**REQUIREMENT**
Could you return the whole listing, character for character?

**DATA SHOWN**
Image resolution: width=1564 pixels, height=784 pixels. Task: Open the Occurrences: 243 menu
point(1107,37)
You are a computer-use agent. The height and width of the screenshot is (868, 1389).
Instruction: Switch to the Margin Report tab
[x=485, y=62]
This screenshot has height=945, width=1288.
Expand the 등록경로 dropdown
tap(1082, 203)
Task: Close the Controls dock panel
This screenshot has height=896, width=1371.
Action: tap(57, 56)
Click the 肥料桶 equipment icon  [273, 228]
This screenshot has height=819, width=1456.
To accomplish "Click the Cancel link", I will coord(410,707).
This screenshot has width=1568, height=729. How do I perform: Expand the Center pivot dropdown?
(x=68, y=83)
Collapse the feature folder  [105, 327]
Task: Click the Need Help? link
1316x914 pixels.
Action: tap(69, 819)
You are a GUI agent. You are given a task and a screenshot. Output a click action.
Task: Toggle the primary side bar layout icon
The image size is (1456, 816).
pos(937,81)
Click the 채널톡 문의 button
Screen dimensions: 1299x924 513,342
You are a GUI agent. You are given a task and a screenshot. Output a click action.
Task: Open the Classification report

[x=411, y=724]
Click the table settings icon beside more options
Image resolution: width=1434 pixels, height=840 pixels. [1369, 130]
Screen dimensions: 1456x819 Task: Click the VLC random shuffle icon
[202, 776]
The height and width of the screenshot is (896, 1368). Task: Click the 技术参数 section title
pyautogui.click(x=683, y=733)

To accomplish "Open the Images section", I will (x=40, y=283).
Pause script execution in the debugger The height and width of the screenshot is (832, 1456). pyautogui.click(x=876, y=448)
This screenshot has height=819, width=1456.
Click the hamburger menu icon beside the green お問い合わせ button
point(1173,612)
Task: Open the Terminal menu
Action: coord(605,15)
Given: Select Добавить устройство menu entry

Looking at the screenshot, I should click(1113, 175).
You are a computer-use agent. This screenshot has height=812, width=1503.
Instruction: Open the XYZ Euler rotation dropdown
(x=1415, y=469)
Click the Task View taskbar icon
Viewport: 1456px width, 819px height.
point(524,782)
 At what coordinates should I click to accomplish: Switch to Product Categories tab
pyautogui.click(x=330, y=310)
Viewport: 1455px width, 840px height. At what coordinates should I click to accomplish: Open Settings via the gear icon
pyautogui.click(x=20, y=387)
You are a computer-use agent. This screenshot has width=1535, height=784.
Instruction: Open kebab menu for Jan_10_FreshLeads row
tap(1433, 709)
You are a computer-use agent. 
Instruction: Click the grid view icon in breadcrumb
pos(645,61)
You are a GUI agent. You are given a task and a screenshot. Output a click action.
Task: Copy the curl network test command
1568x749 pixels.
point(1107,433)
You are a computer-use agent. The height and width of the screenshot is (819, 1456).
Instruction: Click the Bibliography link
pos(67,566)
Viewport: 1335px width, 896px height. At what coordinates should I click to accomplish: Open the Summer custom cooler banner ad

**REPLY**
Image resolution: width=1564 pixels, height=784 pixels. Task: Open the Occurrences: 243 menu
point(1107,37)
You are a computer-use agent. The height and width of the screenshot is (868, 1389).
Instruction: Switch to the Margin Report tab
[x=485, y=62]
This screenshot has height=945, width=1288.
Expand the 등록경로 dropdown
tap(1082, 203)
Task: Close the Controls dock panel
This screenshot has height=896, width=1371.
Action: tap(57, 56)
Click the 肥料桶 equipment icon  [273, 228]
This screenshot has height=819, width=1456.
To accomplish "Click the Cancel link", I will coord(410,707).
This screenshot has width=1568, height=729. How do I perform: Expand the Center pivot dropdown?
(x=68, y=83)
Collapse the feature folder  [105, 327]
Task: Click the Need Help? link
1316x914 pixels.
Action: tap(69, 819)
You are a GUI agent. You are given a task and a screenshot. Output a click action.
Task: Toggle the primary side bar layout icon
The image size is (1456, 816).
pos(937,81)
Click the 채널톡 문의 button
Screen dimensions: 1299x924 513,342
You are a GUI agent. You are given a task and a screenshot. Output a click action.
Task: Open the Classification report

[x=411, y=724]
Click the table settings icon beside more options
Image resolution: width=1434 pixels, height=840 pixels. [1369, 130]
Screen dimensions: 1456x819 Task: Click the VLC random shuffle icon
[202, 776]
The height and width of the screenshot is (896, 1368). Task: Click the 技术参数 section title
pyautogui.click(x=683, y=733)

To accomplish "Open the Images section", I will (x=40, y=283).
Pause script execution in the debugger The height and width of the screenshot is (832, 1456). pyautogui.click(x=876, y=448)
This screenshot has height=819, width=1456.
Click the hamburger menu icon beside the green お問い合わせ button
point(1173,612)
Task: Open the Terminal menu
Action: coord(605,15)
Given: Select Добавить устройство menu entry

Looking at the screenshot, I should click(1113, 175).
You are a computer-use agent. This screenshot has height=812, width=1503.
Instruction: Open the XYZ Euler rotation dropdown
(x=1415, y=469)
Click the Task View taskbar icon
Viewport: 1456px width, 819px height.
point(524,782)
 At what coordinates should I click to accomplish: Switch to Product Categories tab
pyautogui.click(x=330, y=310)
Viewport: 1455px width, 840px height. At what coordinates should I click to accomplish: Open Settings via the gear icon
pyautogui.click(x=20, y=387)
You are a computer-use agent. This screenshot has width=1535, height=784.
Instruction: Open kebab menu for Jan_10_FreshLeads row
tap(1433, 709)
You are a computer-use agent. 
Instruction: Click the grid view icon in breadcrumb
pos(645,61)
You are a GUI agent. You are given a task and a screenshot. Output a click action.
Task: Copy the curl network test command
1568x749 pixels.
point(1107,433)
You are a computer-use agent. The height and width of the screenshot is (819, 1456).
Instruction: Click the Bibliography link
pos(67,566)
Viewport: 1335px width, 896px height. At what coordinates should I click to accomplish: Open the Summer custom cooler banner ad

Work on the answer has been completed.